=== Source document ===

___

Lately the Statue of
liberty in New York has changed symbolism. It has
reemerged in the media as a symbol of a divided West
rather than a symbol of freedom. As today’s rightwing
America is trying to rid itself of anything French, the
"de-Frenching" of the Statue of Liberty, one of the
pivotal symbols of American collective identity which was
produced almost entirely with funds donated by the
French, is proving to be an embarrassing task. But what
if a connection between this statue and Iraq emerges and,
with it, also, the fact that truth was hidden,
intentionally or out of ignorance?
To give history
justice, and to follow America’s "intellectual property"
ideology, one should point to origins, particularly in
times of armed conflict, when identities and monuments of
material culture of the East are under threat.
The statue of liberty,
its head in particular, has features amazingly similar to
relief sculptures in the Iraqi City of Hatra, 110 km
southwest of the city of Mosul. Stylistically, the
feature of a head with spikes (the crown representing
rays of sun) is almost identical in both the Statue of
Liberty and Greco-Roman statues of Hatra, in Iraq. The
visual connection to the sun can be further stressed in
light of the ancient Arab, Assyrian, Hellenistic and
Roman mixture of styles, manifested in the huge temple of
the Sun God Shamash ("Shams" is sun in Arabic). The
hairstyle, in relationship to the crown, and partially
the facial features, appear to have been almost directly
taken from statues at Hatra.

___

=== Material provided ===
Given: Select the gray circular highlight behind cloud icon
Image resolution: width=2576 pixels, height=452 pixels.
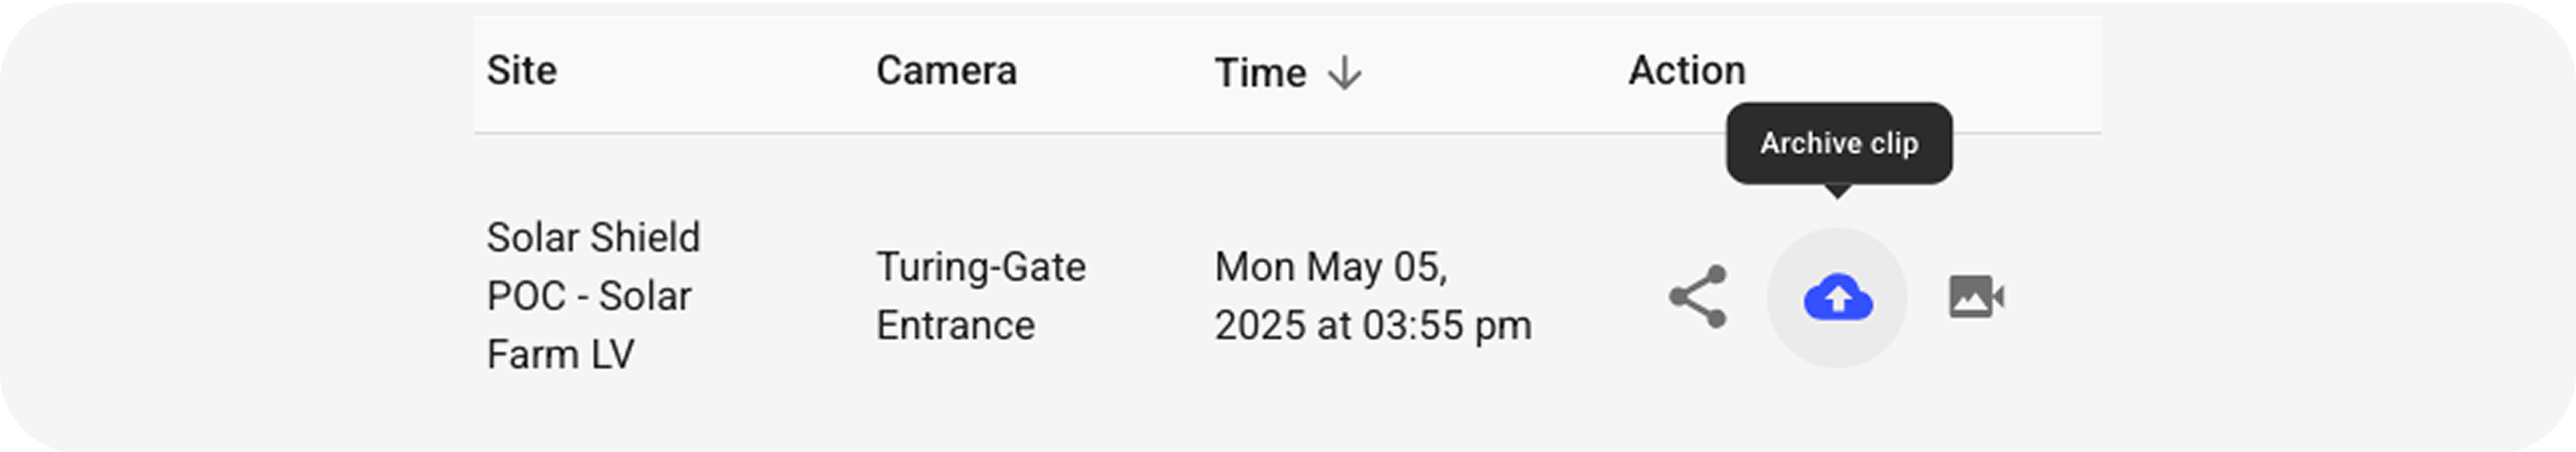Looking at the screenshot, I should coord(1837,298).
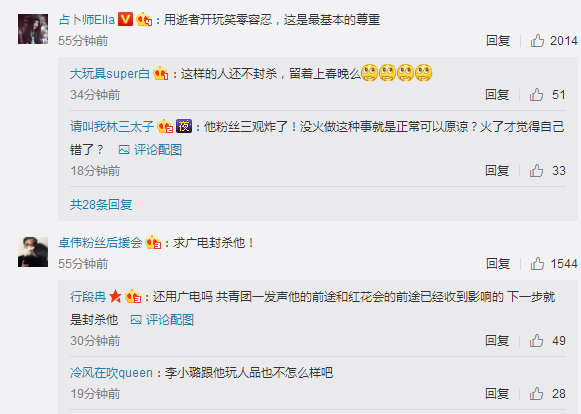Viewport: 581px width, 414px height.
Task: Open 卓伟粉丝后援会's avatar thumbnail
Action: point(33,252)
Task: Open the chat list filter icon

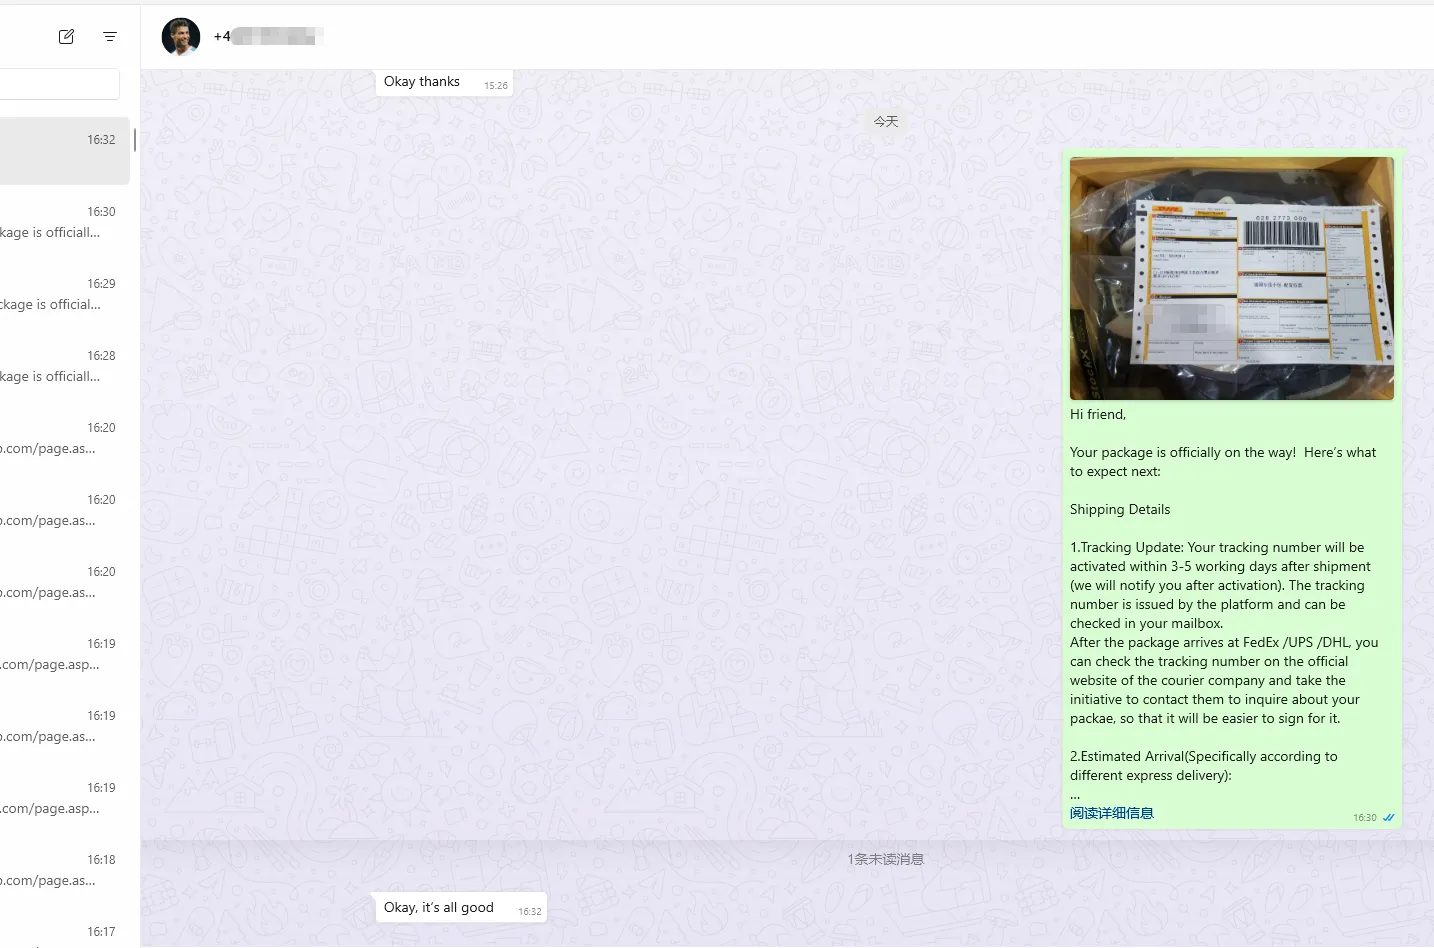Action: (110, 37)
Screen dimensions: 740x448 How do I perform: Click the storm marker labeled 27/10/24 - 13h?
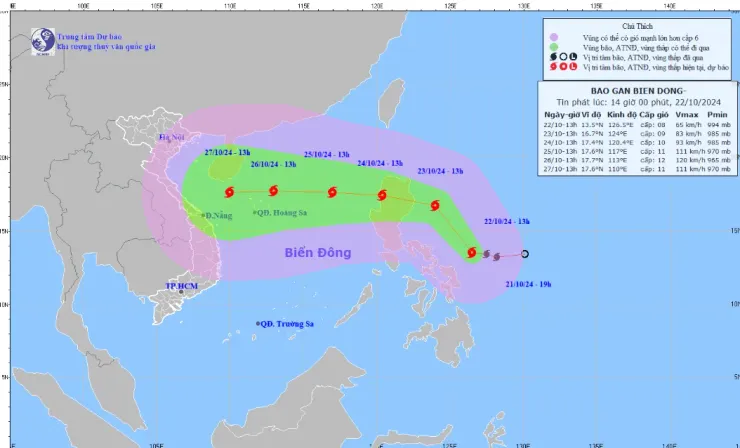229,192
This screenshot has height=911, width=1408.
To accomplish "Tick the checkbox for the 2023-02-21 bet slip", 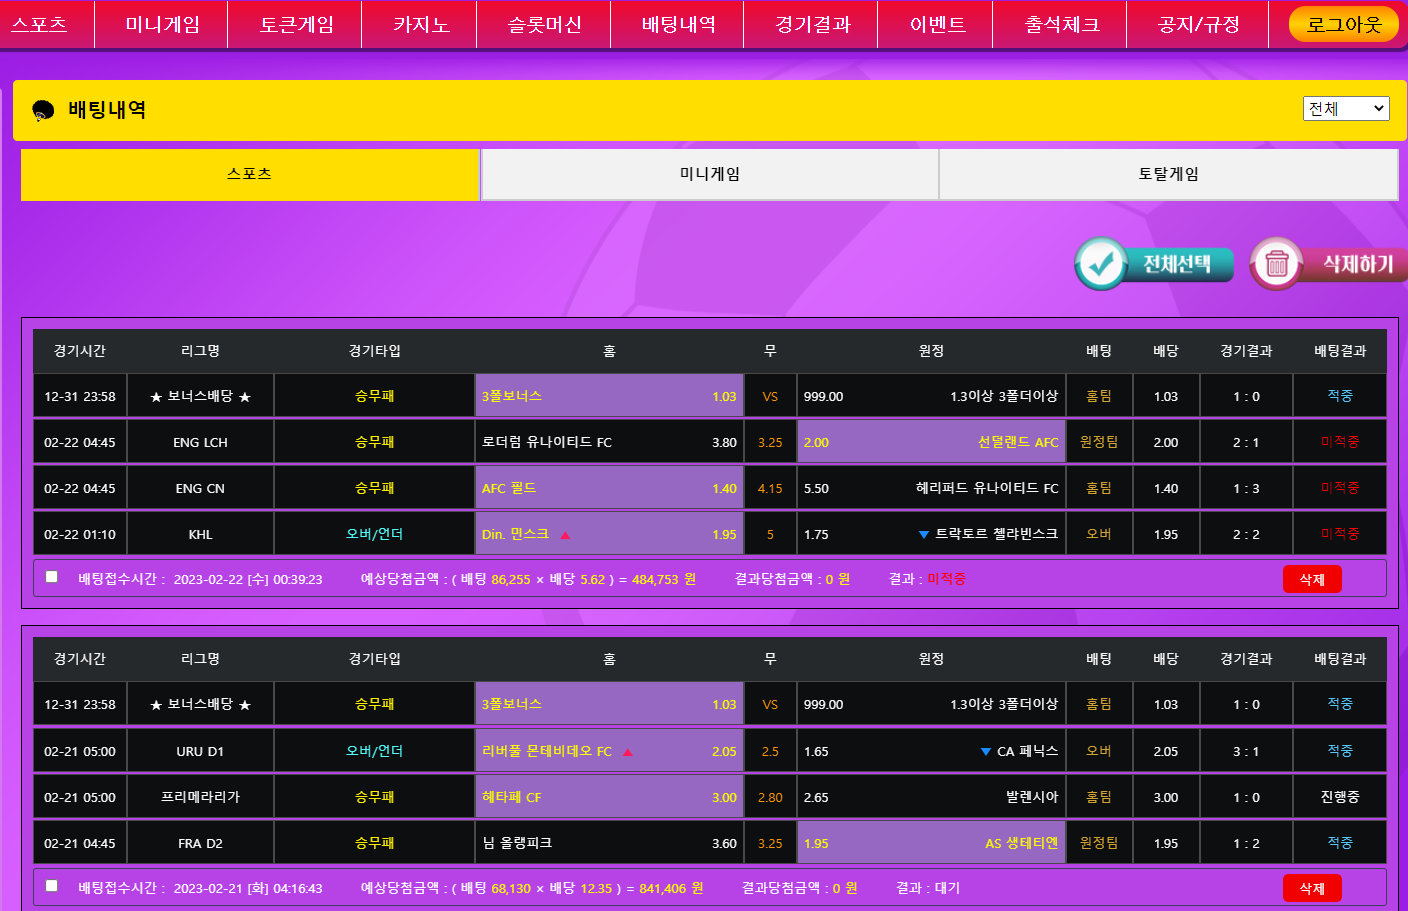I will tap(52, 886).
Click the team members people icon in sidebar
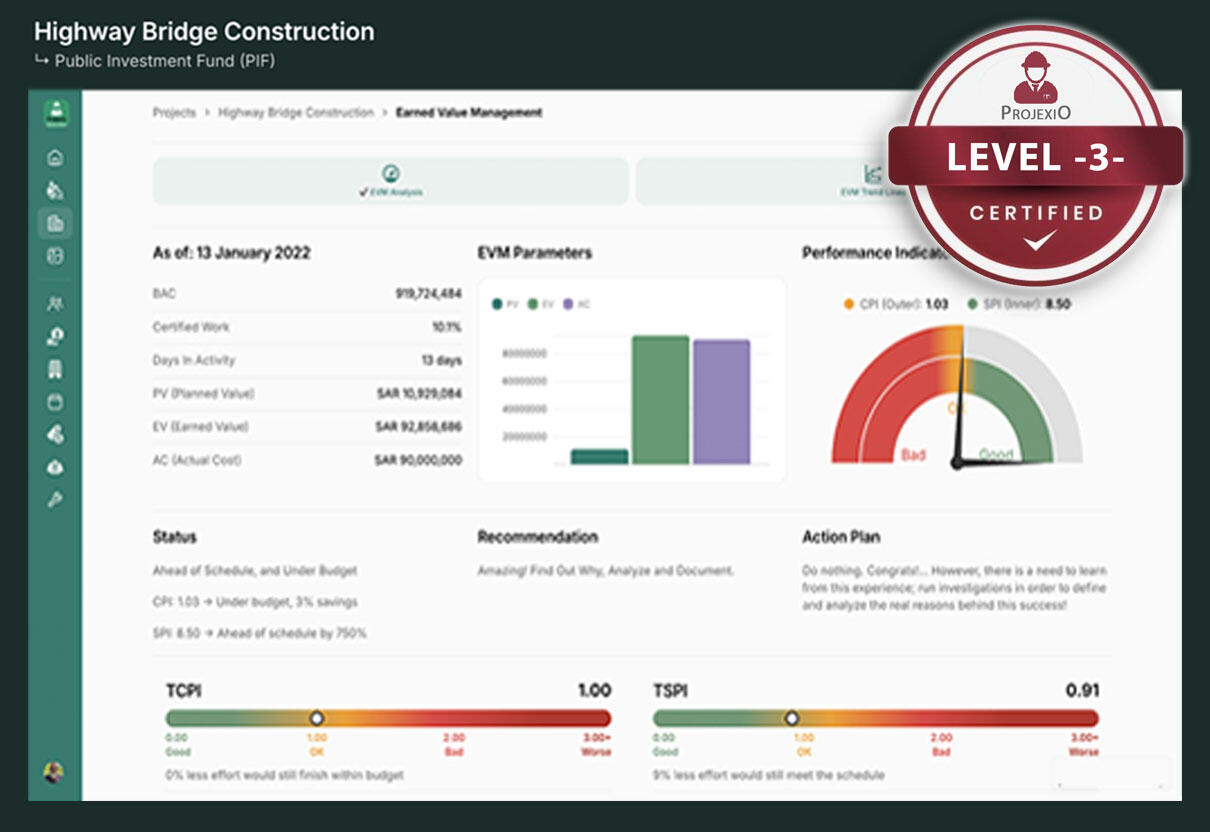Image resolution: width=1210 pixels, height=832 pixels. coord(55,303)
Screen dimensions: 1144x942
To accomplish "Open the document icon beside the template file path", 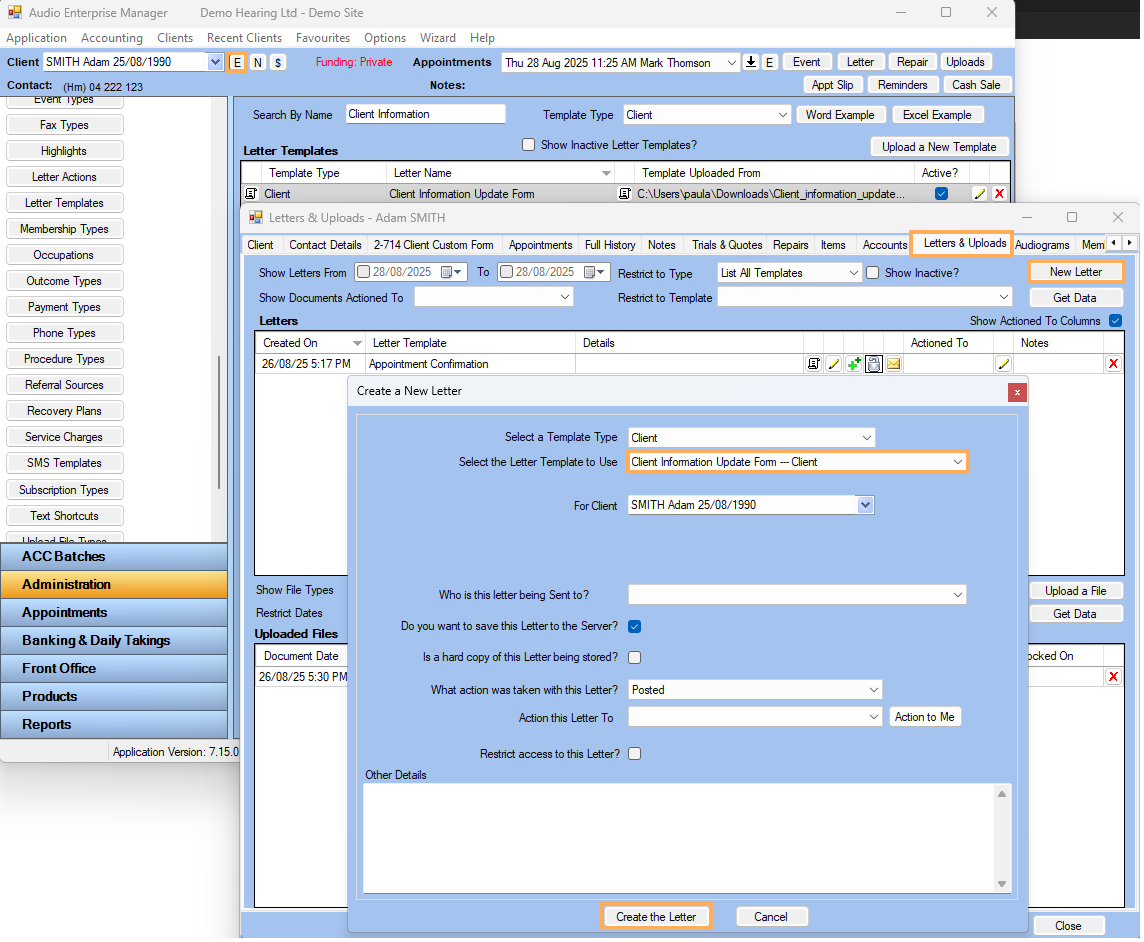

___

=== What the exercise asks ===
Reproduce the passage of the essay on the Statue of Liberty and Hatra starting at "To give history" and ending at "are under threat.".

=== Answer to the problem ===
To give history
justice, and to follow America’s "intellectual property"
ideology, one should point to origins, particularly in
times of armed conflict, when identities and monuments of
material culture of the East are under threat.